I believe they plan to publish results of CycloME Part A in the same time frame as RituxME.

Status, CycloME part A

The treatment and follow-up phases were completed in August 2017.

Analyses of the overall results indicate that there is reason to pursue further testing of cyclophosphamide treatment in ME/CFS. We have therefore decided to move on with an amended protocol for part B of the study.

We expect to publish the results from part A of the CycloME trial during the first half of 2018.
https://helse-bergen.no/seksjon-eng...atment and Medical Physics/Sider/CycloME.aspx

Part B of the CycloME trial includes patients with severe to very severe CFS/ME.

Based on an analysis of the preliminary response and toxicity data from CycloME, part A, we concluded that in order to extend the trial to include patients with severe to very severe ME, we needed to adjust the protocol and plan the intervention and follow-up of each patient with great care. In order to gain more experience with this highly vulnerable group of patients, we have now received approval from the Regional Ethics’ committee and the Norwegian Medicines Agency to conduct a pilot study involving three to five participants. If the pilot patients tolerate the treatment well, we may include a total of up to 20 participants. https://helse-bergen.no/seksjon-eng...and Medical Physics/Sider/CycloME-part-B.aspx
 

ukxmrv

Senior Member
Messages
4,413
Location
London
There was one new thing in Hanson's talk I think. Her as yet unpublished Study of the gut virome found more bacteriophages (viruses that attack bacteria) than in controls. A similar effect has been seen in chrons and colitis. She hypothesised that the phages could be killing off gut bacteria contributing to the well documented lack of diversity and dysbiosis.

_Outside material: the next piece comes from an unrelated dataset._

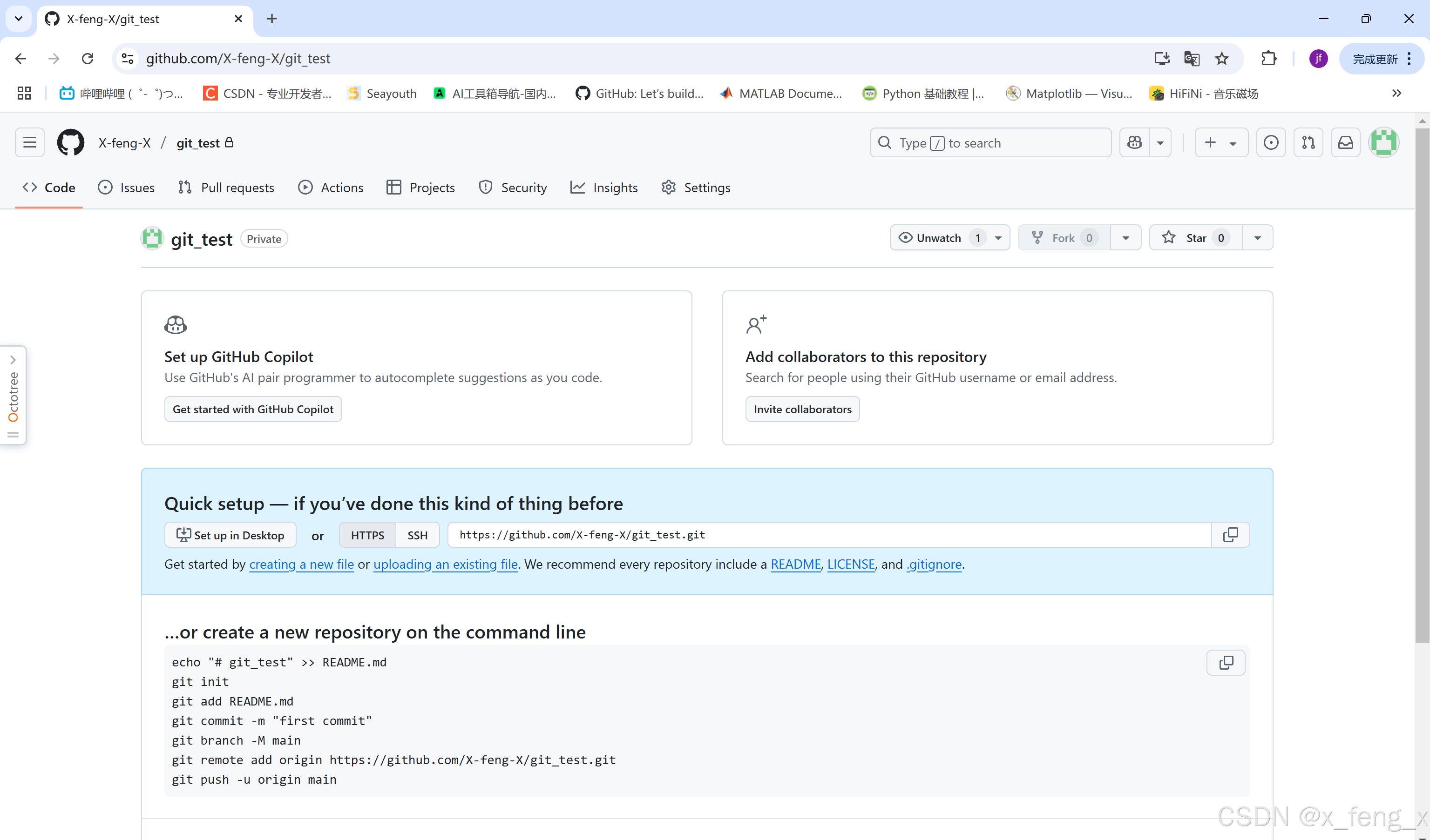Switch clone URL to SSH
This screenshot has height=840, width=1430.
click(x=417, y=535)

I've always thought there needs to be somethign upstream of simply hvaing the wrong bacteria in your guts. Why is it so hard to change them? After all, even if FMT works it seems to reverse after a while. A chronic oversupply of bacteriophages could be locking in dysbiosis.

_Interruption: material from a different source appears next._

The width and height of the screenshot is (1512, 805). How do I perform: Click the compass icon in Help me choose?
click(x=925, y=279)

Here's a link that IiME put on their Facebook page to an interesting talk

https://quadram.ac.uk/events/professor-martha-clokie/

Good short description of her work on B'phages and disease


Bacteriophages are extremely abundant in most environments including the human microbiome where they outnumber their hosts in a ratio of about 10:1.

They shape and manipulate the ecology of the environment in which they are found. both by encoding specific genes that express proteins which change the physiology of their host bacteria, and by shaping population dynamics by selectively killing specific populations of bacteria. Classical 16S barcoding of bacteria associated with disease clearly doesn’t detect bacteriophages and yet phages may have important roles in exacerbating disease symptoms and persistence.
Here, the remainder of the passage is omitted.